## [Data extract]
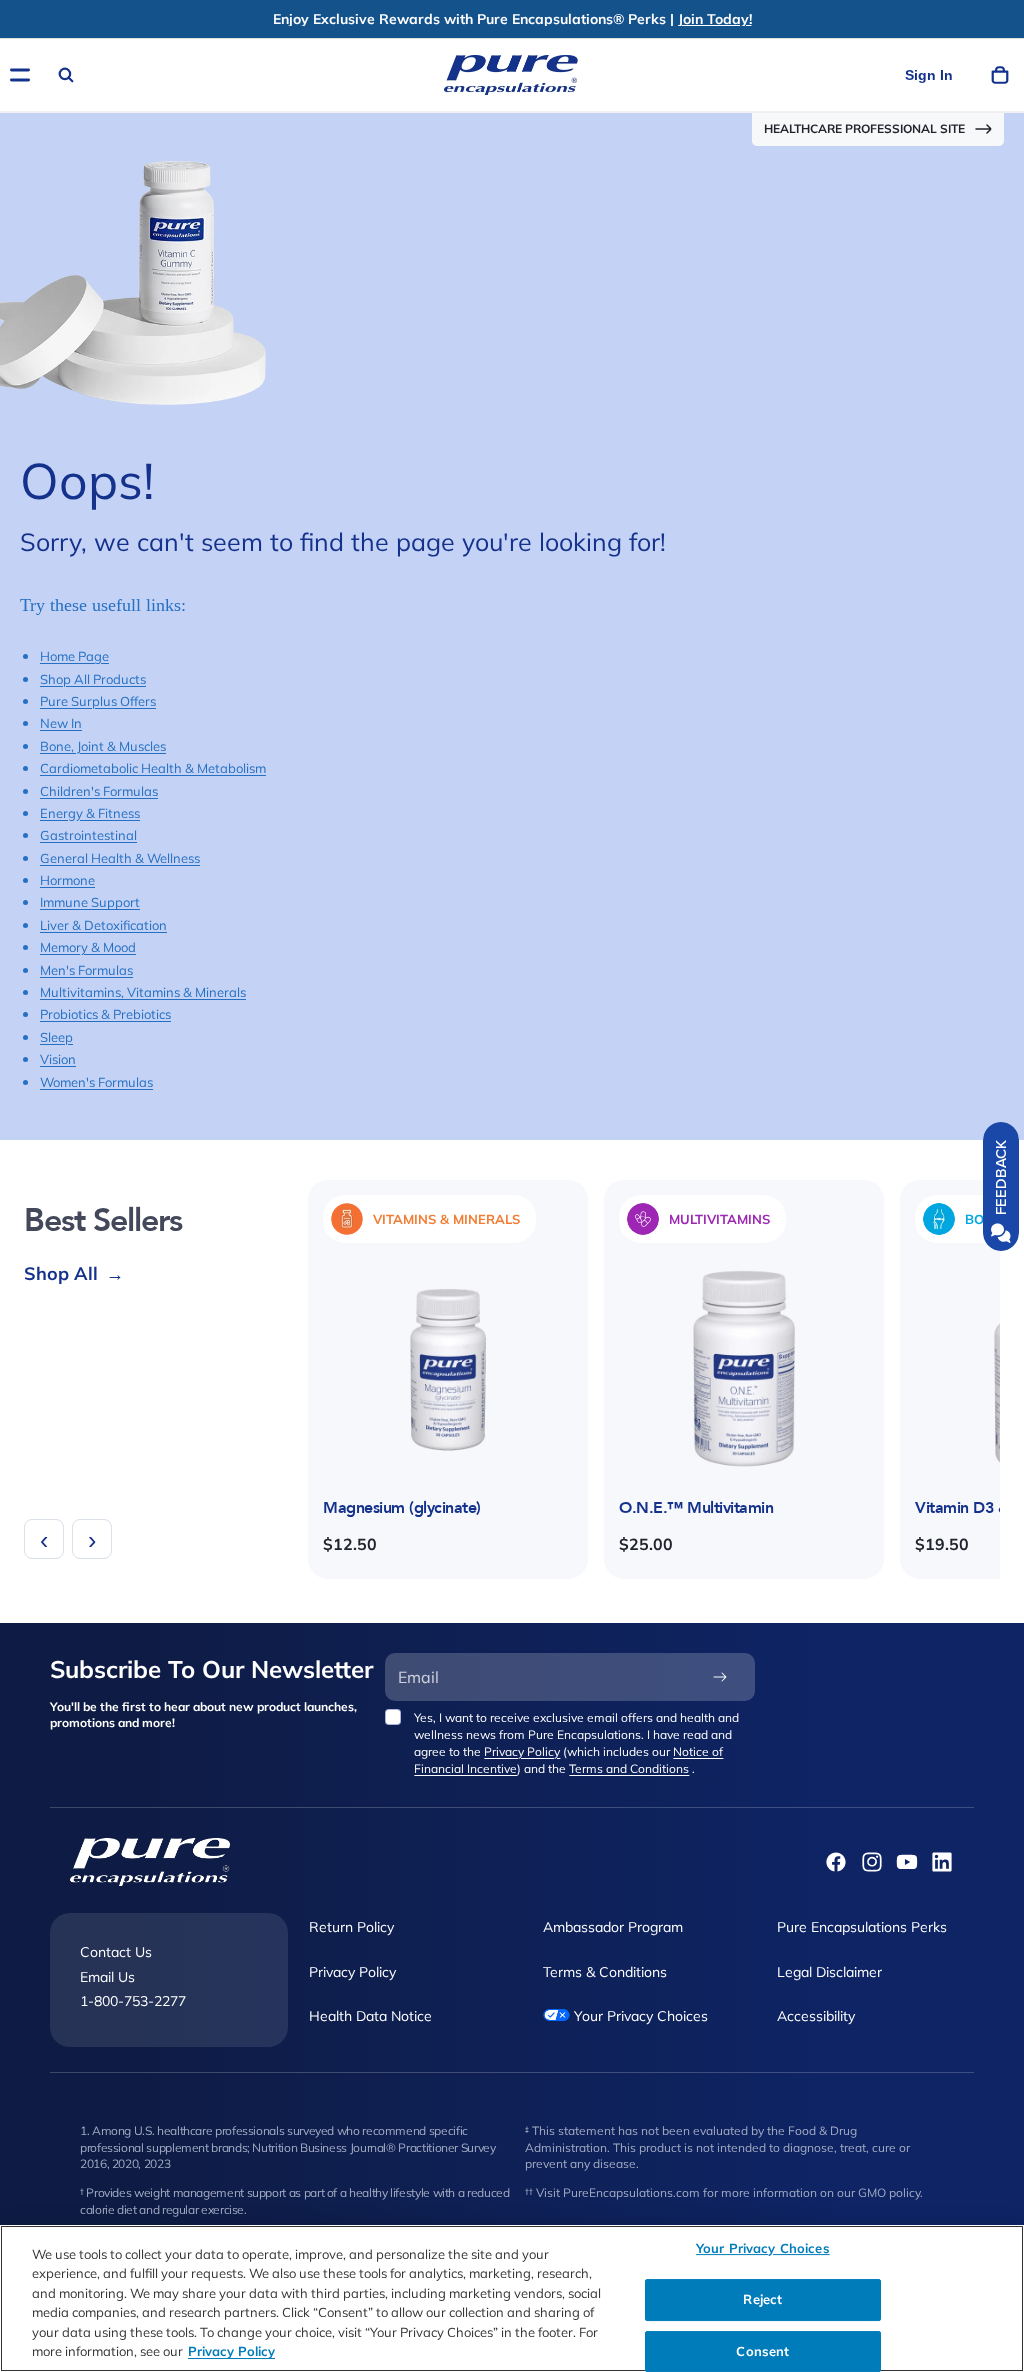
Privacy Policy (522, 1751)
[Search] (66, 75)
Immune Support (90, 902)
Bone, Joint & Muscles (103, 746)
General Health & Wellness (120, 858)
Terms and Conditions (629, 1768)
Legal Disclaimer (829, 1972)
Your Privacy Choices (639, 2016)
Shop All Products (93, 679)
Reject (762, 2299)
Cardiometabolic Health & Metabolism (153, 768)
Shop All (74, 1274)
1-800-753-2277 (133, 2001)
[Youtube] (907, 1862)
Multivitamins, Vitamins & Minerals (143, 992)
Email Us (107, 1977)
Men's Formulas (86, 970)
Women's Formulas (96, 1082)
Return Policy (351, 1927)
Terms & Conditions (605, 1972)
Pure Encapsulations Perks (862, 1927)
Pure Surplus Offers (98, 701)
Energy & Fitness (90, 813)
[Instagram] (872, 1862)
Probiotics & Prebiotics (105, 1014)
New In (61, 723)
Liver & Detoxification (103, 925)
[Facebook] (836, 1862)
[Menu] (20, 75)
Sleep (56, 1037)
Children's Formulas (99, 791)
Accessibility (816, 2016)
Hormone (67, 880)
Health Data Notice (370, 2016)
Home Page (74, 656)
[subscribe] (720, 1677)
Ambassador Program (613, 1927)
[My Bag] (1000, 75)
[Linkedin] (942, 1862)
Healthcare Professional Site (864, 128)
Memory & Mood (88, 947)
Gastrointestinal (88, 835)
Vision (58, 1059)
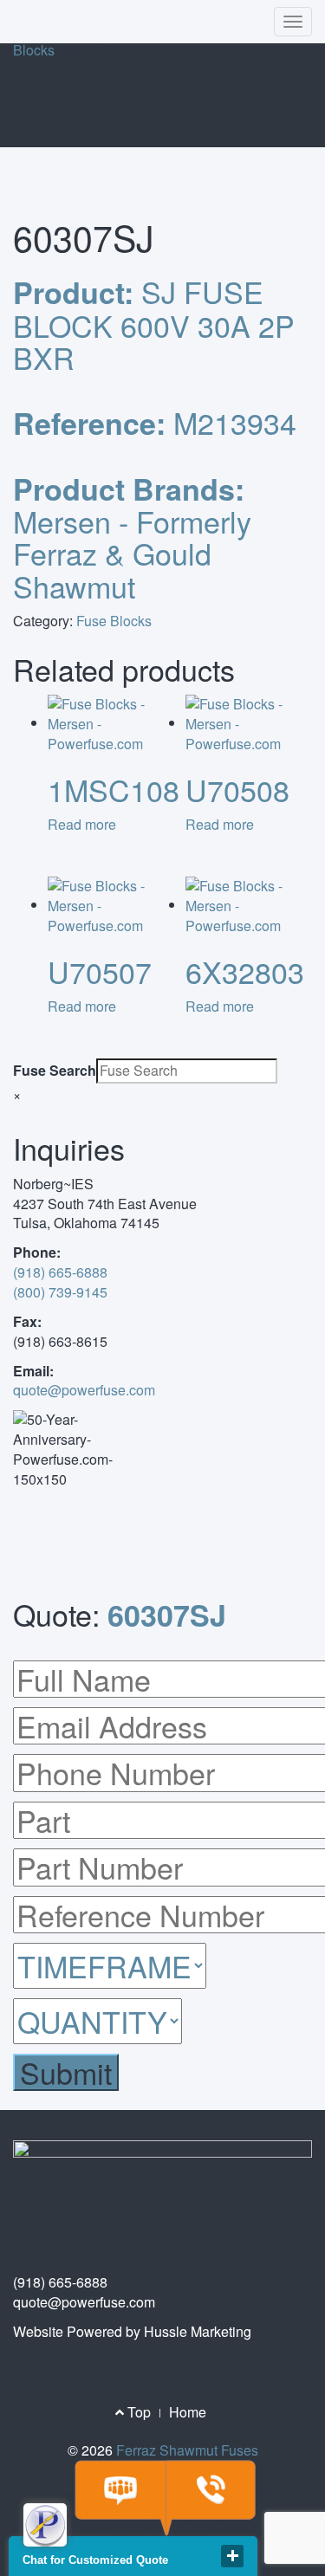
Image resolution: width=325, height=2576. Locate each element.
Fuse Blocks (114, 621)
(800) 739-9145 (60, 1292)
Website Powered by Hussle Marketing (132, 2331)
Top (137, 2412)
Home (187, 2412)
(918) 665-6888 (60, 1272)
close (232, 2556)
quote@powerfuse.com (84, 1390)
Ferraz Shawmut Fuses (187, 2450)
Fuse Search (54, 1070)
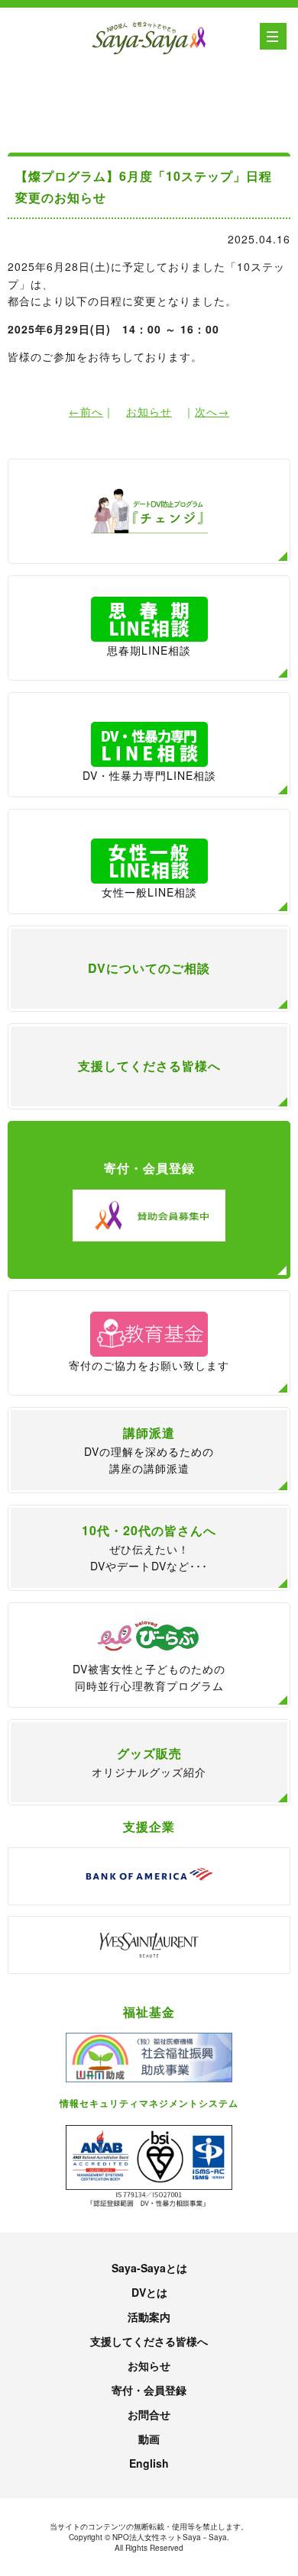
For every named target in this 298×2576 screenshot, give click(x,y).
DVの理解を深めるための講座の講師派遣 (149, 1450)
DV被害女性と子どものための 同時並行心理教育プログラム (149, 1677)
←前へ (86, 411)
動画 (149, 2438)
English (149, 2463)
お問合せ (149, 2414)
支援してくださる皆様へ (149, 2341)
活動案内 (149, 2316)
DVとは (149, 2292)
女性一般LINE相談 (149, 892)
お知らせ (149, 411)
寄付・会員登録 (149, 2389)
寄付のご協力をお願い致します (149, 1365)
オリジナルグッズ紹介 (149, 1761)
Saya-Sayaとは (149, 2267)
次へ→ (212, 411)
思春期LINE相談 (149, 650)
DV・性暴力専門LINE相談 (149, 775)
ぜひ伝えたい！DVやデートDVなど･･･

## [Aim of the exercise]
Give back, word for word, the lines from the one containing "(918) 665-6888 (60, 1272)" through the last line of the listing above; include both ends and exclude the pictures.

## [Problem solution]
(918) 665-6888 (60, 1272)
close (232, 2556)
quote@powerfuse.com (84, 1390)
Ferraz Shawmut Fuses (187, 2450)
Fuse Search (54, 1070)
For every named target in this 298×2576 screenshot, give click(x,y).
DVの理解を深めるための講座の講師派遣 (149, 1450)
DV被害女性と子どものための 同時並行心理教育プログラム (149, 1677)
←前へ (86, 411)
動画 (149, 2438)
English (149, 2463)
お問合せ (149, 2414)
支援してくださる皆様へ (149, 2341)
活動案内 (149, 2316)
DVとは (149, 2292)
女性一般LINE相談 (149, 892)
お知らせ (149, 411)
寄付・会員登録 (149, 2389)
寄付のご協力をお願い致します (149, 1365)
オリジナルグッズ紹介 (149, 1761)
Saya-Sayaとは (149, 2267)
次へ→ (212, 411)
思春期LINE相談 (149, 650)
DV・性暴力専門LINE相談 (149, 775)
ぜひ伝えたい！DVやデートDVなど･･･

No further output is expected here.